Four races have produced four comfortable pole positions for Hamilton. This one he took by four tenths of a second, but not from Nico Rosberg, whose star is increasingly on the wane.
It was Rosberg’s compatriot, Sebastian Vettel, who split the Mercedes cars, continuing his resurgence. Ferrari could hardly believe their luck.
Easing to his 42nd career pole, his first in Bahrain, Hamilton had the session in control throughout. It was yet another bitter blow for Rosberg, particularly on a circuit he counts as one of his favourites, where he has started from the front for the past two seasons.
Rosberg admitted that a strategic error in how he used his sets of tyres had contributed to his qualifying performance.
“Strategy wise I got it wrong today, I was thinking about the race,” he said. “I just lacked the rhythm as a result. I’m disappointed because Sebastian beat me, second would have been damage limitation, but third is not ideal.”

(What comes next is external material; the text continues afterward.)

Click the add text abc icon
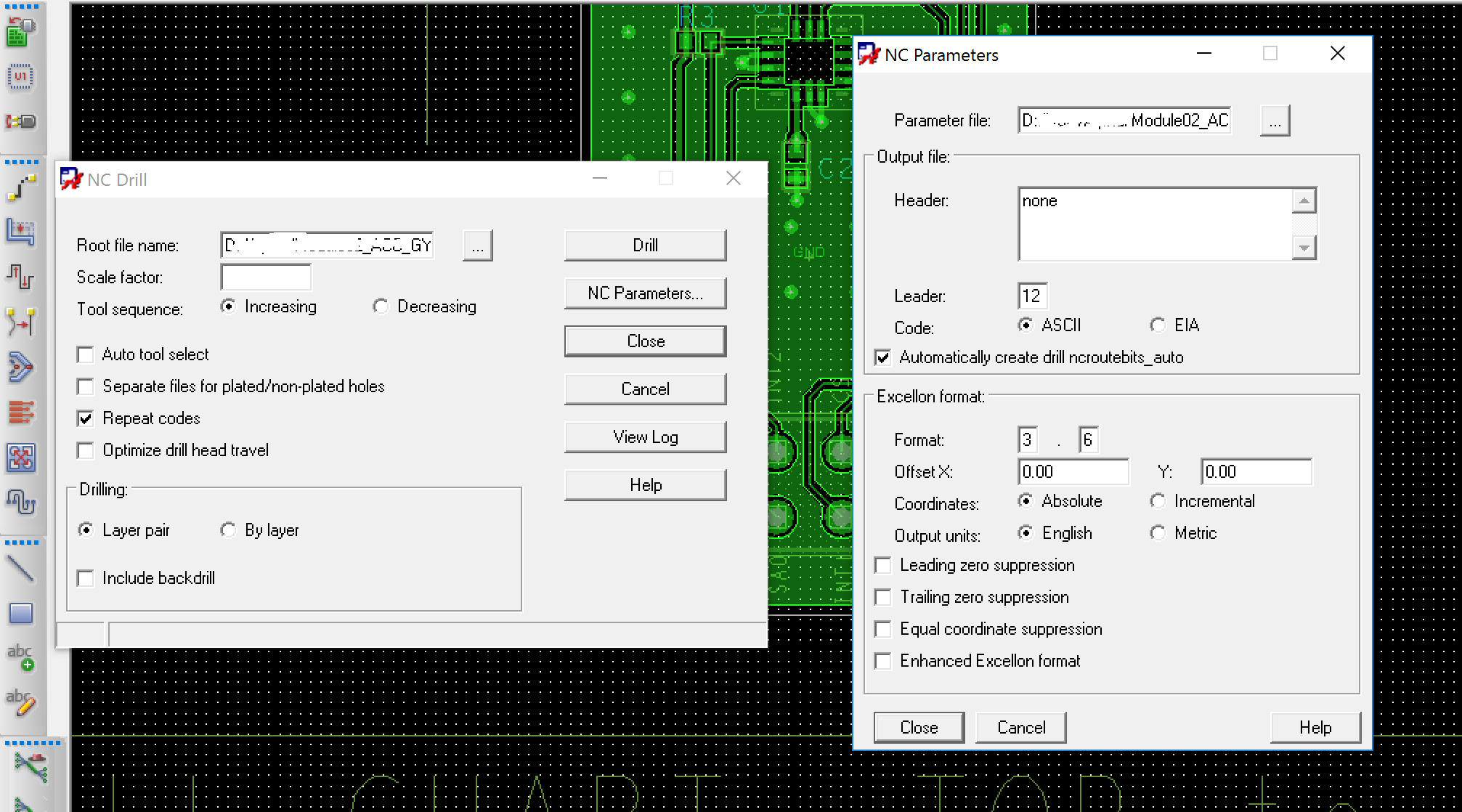click(20, 657)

After his outburst against Hamilton last weekend in China, he has the look of a beaten man, short on ideas. If we are to be treated to a duel as spectacular as the one we witnessed 12 months ago, it will need Vettel to provide the heroics.
At this early stage in the season, with his self-belief and judgment wavering, Rosberg is even in danger of losing touch in the championship fight. He lies third, four points behind Vettel and 17 behind Hamilton. The gap to his team-mate is worryingly large and going in only one direction.
While Rosberg is down in the doldrums, Hamilton is brimming with confidence.
The British driver will be especially satisfied to have corrected his one black mark from 2014, when Rosberg out-qualified him across the season.
As the top three assembled for the customary photograph, he made a point of shaking Rosberg’s hand, as if to underline the scale of his advantage.
Hamilton said afterwards: “I feel great — really happy. Coming into the weekend, it was the target to try and master this track. That’s generally how the weekend has gone. I’m really grateful to have this beast underneath me.”
Yet the two-time champion may not have it all his own way in the race — Vettel and Ferrari are gradually making inroads.
Maurizio Arrivabene, Ferrari’s team principal, celebrated second for Vettel and fourth for Kimi Raikkonen as if they had won a race. The four-time champion was delighted, although a touch calmer than his boss.
“First of all I’m very happy with second today,” Vettel said. “It was a tough session. In the beginning I didn’t really find the rhythm, but then more and more I was feeling happy in the car, and comfortable to push.”
“For now I’m very happy on the front row. We hope for a good start, and then race from there. But we are maybe a bit closer. Lewis said earlier we would be difficult to beat: I hope he’s right.”